He didn’t win any medals, but Norway’s downhill racer Aksel Lund Svindal delivered what some commentators were calling a “medical sensation” and a “sensational comeback” when he placed sixth in the men’s Super-G at the World Championships in Beaver Creek. The strong performance came less than four months after he tore his Achilles tendon during training in October.
The good-natured Svindal was mighty pleased himself. “It was just great to see the green light (which meant he was leading) when I crossed the finish line,” Svindal told state broadcaster NRK. “I had no idea how this was going to go.”
Svindal has won multiple World Cup, World Championship and Olympic medals, and is so prominent in his sport that he’s featured in classy ads in international magazines. He hadn’t raced in a single race this season, though, before deciding to try his luck and fortitude at the world championships this week.

> Work instructions
1. Answer these questions from the passage about Aksel Lund Svindal's comeback:
(a) What place did Svindal finish in the men's Super-G at Beaver Creek?
(b) Which broadcaster did Svindal speak to after crossing the finish line?
(c) How many races had Svindal entered this season before the world championships?
2. Write a continuation of the passage about Aksel Lund Svindal's comeback at Beaver Creek, starting after its last sentence.

> Supplied material
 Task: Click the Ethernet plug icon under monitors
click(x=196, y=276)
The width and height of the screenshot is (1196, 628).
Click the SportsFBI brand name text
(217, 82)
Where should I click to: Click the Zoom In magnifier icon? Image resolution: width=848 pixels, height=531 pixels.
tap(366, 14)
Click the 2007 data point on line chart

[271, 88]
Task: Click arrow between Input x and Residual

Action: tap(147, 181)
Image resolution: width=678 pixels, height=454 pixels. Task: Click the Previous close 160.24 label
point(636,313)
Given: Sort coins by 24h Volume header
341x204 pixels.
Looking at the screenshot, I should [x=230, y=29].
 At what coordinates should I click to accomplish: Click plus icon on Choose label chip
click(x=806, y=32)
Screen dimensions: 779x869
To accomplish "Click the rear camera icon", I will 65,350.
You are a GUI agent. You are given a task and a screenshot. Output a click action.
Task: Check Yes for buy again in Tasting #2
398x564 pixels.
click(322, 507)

> Results in order
1.
(a) Sixth
(b) NRK, the Norwegian state broadcaster
(c) None

2.
“I felt rusty, had a good stretch in the middle of the course, but lost the decisive seconds at the start and at the end,” Svindal said in summing up his race. He was leading and ended up among the best skiers, claiming that gave him “enormous inspiration” before the next big race this weekend, the men’s downhill.
Thursday’s race became one of the most important of his brilliant career, because of its comeback symbolism. Some had worried he was pushing his luck, and that he risked further injury, but the ever-smiling Svindal followed his own instincts. He felt he had recovered well enough and quickly enough to compete again at the highest levels of his sport, and he was right.
“Svindal makes the impossible possible,” wrote sports columnist Ola Bernhus in newspaper Aftenposten. Svindal’, competitors, his coaches and journalists were all wondering how he could ski so fast and so quickly after such a serious injury. Medical follow-up, hard training, strength and routine were part of the answer, but most credited what Bernhus called his “mental strength, which many times has shown itself to be far from usual.”
Svindal’s teammate and rival Kjetil Jansrud had been favoured to win the gold medal, but he hit a gate, injured his shoulder and had what for him was a disappointing run down the mountain. Jansrud finished fourth, just missing a spot on the winners’ podium, where Hannes Reichelt of Austria won gold, Dustin Cook of Canada took silver and Adrien Theaux of France won the bronze medal.